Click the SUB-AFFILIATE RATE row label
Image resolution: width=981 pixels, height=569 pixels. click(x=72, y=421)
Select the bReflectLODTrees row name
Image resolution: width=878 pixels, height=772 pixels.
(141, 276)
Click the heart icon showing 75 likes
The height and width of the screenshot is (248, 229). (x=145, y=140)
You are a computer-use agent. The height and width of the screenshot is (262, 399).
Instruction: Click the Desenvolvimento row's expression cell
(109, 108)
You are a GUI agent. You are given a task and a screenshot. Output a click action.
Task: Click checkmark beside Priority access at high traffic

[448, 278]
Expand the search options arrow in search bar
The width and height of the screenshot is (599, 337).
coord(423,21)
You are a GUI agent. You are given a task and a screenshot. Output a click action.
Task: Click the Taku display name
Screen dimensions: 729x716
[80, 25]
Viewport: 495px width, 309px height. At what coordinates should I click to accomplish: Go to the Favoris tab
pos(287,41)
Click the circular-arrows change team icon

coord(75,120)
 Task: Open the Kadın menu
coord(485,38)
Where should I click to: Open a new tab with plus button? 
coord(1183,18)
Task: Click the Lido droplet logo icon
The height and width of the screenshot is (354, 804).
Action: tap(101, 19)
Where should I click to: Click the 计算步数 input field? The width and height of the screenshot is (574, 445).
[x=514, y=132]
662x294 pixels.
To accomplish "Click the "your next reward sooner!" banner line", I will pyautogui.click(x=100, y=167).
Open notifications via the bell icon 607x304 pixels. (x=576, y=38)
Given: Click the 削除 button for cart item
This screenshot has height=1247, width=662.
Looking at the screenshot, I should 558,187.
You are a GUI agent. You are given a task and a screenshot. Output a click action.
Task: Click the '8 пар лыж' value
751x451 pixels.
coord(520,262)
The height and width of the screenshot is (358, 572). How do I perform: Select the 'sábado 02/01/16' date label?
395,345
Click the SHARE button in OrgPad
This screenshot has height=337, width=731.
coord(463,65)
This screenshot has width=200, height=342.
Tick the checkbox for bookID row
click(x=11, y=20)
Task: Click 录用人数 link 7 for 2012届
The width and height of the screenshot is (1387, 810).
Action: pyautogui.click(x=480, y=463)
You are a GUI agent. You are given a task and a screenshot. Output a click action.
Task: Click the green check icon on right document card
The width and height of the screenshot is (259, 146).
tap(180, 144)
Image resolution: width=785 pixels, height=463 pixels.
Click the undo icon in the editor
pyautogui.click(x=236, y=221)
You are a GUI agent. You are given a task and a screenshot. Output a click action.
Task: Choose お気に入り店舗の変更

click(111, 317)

Your task: Copy down every line of the material above that includes the string "name".

Exercise solution:
Select the bReflectLODTrees row name
Task: Click the Taku display name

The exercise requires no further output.